# Hibernate Mapping problem



## Foermchen82 (5. Dez 2008)

Hallo zusammen.

ich habe folgende exception wenn ich meine application starte:

org.hibernate.hql.ast.QuerySyntaxException: MailObject is not mapped [from MailObject]

das mapping sieht so aus:

<class name="newClient.model.MailObject" table="MAILOBJECT">
		<id name="id" type="string" column="ID" access="field"/>
		<property name="sendDate" type="date" column="SendDate"/>
		<property name="subject" type="string" column="Subject"/>
		<property name="originalMailText" type="string" column="originalMailText"/>
		<property name="formatedMailText" type="string" column="formatedMailText"/>
		<property name="providerId" type="string" column="providerId"/>
		<many-to-one name="sender" class="newClient.model.MailSender" column="Sender" lazy="false"/>
		<set name="attatchments" lazy="true" inverse="true">
			<key column="mailId"/>
			<one-to-many class="newClient.model.BinaryFile"/>
		</set>
		<set name="recipients" lazy="false">
			<key column="mailID"/>
			<one-to-many class="newClient.model.MailRecipient"/>
		</set>
	</class>

und dar aufruf sieht wie folgt aus:

List resultList = session.createQuery("from MailObject").list();

aber die Klasse gibt es und die heißt auch genau so.

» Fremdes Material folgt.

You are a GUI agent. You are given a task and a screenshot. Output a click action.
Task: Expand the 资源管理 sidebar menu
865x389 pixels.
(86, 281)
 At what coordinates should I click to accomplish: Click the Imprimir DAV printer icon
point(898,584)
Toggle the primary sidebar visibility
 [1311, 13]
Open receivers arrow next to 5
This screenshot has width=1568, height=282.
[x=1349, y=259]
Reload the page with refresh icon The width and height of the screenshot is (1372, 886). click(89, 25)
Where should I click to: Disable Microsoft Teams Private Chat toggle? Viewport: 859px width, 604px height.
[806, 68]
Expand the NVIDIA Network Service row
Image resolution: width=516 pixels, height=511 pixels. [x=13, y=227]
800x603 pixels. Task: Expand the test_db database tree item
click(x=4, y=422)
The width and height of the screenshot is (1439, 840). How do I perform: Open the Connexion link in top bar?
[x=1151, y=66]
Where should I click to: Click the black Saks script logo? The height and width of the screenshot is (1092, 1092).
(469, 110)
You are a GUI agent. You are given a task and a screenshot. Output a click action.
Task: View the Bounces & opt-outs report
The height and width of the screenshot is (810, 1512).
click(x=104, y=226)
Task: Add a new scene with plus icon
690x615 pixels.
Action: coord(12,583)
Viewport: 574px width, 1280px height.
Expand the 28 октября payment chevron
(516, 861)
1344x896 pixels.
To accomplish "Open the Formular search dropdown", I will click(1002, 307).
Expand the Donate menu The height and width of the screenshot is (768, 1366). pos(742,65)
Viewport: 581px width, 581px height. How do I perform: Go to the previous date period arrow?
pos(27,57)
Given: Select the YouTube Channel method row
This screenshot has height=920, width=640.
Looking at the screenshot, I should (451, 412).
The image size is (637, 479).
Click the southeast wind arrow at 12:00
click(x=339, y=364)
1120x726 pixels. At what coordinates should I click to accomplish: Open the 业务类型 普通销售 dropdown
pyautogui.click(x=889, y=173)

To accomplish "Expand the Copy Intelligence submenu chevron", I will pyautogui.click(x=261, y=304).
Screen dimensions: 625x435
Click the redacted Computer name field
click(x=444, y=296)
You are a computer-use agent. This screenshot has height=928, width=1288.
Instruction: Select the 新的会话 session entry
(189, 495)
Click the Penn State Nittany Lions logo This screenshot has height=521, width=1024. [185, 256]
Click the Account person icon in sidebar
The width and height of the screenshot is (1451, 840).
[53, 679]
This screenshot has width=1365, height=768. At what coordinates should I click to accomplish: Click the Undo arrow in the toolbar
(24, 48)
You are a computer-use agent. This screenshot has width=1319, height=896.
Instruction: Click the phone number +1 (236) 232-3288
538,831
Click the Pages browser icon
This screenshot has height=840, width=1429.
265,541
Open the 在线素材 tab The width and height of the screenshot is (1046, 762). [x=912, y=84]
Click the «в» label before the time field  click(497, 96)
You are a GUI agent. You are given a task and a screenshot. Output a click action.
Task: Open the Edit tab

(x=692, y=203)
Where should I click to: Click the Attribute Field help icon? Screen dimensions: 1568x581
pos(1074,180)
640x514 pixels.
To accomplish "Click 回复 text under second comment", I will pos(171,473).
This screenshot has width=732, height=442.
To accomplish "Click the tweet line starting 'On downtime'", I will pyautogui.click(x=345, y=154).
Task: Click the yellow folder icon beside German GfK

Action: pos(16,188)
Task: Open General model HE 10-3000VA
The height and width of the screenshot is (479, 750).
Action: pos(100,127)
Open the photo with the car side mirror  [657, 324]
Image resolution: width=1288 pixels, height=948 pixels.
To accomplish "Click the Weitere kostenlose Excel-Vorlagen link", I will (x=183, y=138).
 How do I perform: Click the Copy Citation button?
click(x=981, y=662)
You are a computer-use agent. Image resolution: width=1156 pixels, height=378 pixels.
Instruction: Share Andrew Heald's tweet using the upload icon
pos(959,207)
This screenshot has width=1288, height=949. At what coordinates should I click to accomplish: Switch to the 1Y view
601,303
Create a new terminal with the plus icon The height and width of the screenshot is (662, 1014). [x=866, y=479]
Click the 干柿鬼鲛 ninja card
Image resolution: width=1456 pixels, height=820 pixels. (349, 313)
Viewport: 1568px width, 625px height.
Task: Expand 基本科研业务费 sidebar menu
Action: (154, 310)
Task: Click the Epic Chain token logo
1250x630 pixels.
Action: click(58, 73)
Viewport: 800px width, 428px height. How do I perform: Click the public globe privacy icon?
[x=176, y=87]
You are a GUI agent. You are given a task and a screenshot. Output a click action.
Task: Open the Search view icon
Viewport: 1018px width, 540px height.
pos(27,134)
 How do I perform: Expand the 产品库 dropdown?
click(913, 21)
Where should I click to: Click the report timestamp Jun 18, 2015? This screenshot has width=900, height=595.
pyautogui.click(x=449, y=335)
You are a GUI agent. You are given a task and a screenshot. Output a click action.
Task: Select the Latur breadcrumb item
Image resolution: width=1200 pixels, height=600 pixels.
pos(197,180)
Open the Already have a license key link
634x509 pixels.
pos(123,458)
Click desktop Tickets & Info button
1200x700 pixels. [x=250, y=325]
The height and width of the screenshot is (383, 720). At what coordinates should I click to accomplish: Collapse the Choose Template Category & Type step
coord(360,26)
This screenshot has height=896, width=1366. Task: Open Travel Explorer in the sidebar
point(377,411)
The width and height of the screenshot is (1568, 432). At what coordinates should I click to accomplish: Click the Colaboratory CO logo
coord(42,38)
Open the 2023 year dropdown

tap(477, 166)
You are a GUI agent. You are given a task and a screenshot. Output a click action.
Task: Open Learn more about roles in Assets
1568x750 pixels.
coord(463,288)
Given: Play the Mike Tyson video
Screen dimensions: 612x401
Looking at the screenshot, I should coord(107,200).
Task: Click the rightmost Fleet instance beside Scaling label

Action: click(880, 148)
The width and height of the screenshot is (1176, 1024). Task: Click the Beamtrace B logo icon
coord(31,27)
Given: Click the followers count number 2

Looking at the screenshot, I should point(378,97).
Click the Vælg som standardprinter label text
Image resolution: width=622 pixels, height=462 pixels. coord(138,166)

Woran kann es also liegen??


----------



## byte (5. Dez 2008)

Ich vermute, Du hast vergessen die Klasse in der Hibernate Config anzugeben (dort wo die SessionFactory definiert wird). Du musst alle gemappten Klassen dort eintragen, sonst kennt Hibernate sie nicht.


----------



## Foermchen82 (5. Dez 2008)

*g* Oh man. ich hab zwar den eintrag in der Hibernate.cfg, aber den hab ich mal auskommentiert und dann vergessen. Wer weiß was ich da für eine geistige umnachtung hatte.

Danke


----------